The database update processing system 10 further comprises a 
data queue 21, a control queue 22, a hold queue 23, and a data 
processing part ("streamer" ) 50. The data queue 21 
stores/accumulates blocks which are each composed of n data 
update requests. The control queue 22 stores/accumulates package 
information (i.e. the number of blocks and the name of data queue 
21) for packages. A "package" comprises multiple blocks of data 
update requests. The hold queue 23 stores/accumulates control* 
messages saved during processing of data update requests, in case 
of a program fault at the data processing part 50. The data 
processing part (streamer) 50, which is a processing task, 
acquires a data update request from the data queue 21 and 
processes the data update request. 

The database update processing system 10 also includes an 
update work part 20 which comprises an update work program for 
receiving data update requests from the data processing part 50 
and updating a database 26 accordingly. The update work part 20 
comprises an update processing distributing part 24 and a DB 
update part 25. The DB update part 25 comprises multiple DB 
update programs. The update processing distributing part 24 
receives a block from the data processing part 50. Then, the 
update processing distributing part 24 determines, based on the 
content of the received block, a DB update part 25 to which the 
received block should be passed.

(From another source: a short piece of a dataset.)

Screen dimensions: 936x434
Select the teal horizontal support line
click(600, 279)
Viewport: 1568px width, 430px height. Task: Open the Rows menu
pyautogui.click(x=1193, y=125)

The DB update part 25 
"deblocks" a received block, i.e. separates the data update 
requests within each block. Then, the DB update part 25 executes 
the data update requests for a corresponding DB such as database 
26. 



JP920030027US1 



8 



Packaging and blocking according to the present 
invention are now described with reference to Figure 3. A 
"block" comprises a predetermined number of data update requests. 
All the data update requests in each block have the same key. A 
"key" is an index, i.e. an identification number for each 
Customer Information File ("CIF"), for database records to be 
updated. The key is used for identifying a record in the 
database 26. In Figure 3, "CIF #1" is one key, "CIF #2" is 
another key, and "CIF #3" is another key. A "package" is a 
collection of blocks all having the same key. There is a 
separate data processing part 50 for each package. The capacity 
of data update requests in each block is based on the number of 
data update requests within a block that the respective data 
processing part can efficiently or optimally process in order, 
before processing the data update requests in the next block in 
the same package. Typically, each block in a package is filled 
with data update requests before the next block in the sequence 
is filled with data update requests to ensure most efficient 
processing by the respective data processing part. The number of 
data update requests that a data processing part can optimally 
process in order, i.e. the block size, is a predetermined value 
based on statistical analysis or performance, i.e. through 
testing of different block sizes, which block size results in 
best performance. Alternately, the predetermined value of block 
size can result from limitations of middleware of other 
programming that is involved in handling the block or its 
processing. For example, if an IBM MQ Series middleware program 
is used to implement the update processing distributing part 24, 
this middleware program has a desired block size. 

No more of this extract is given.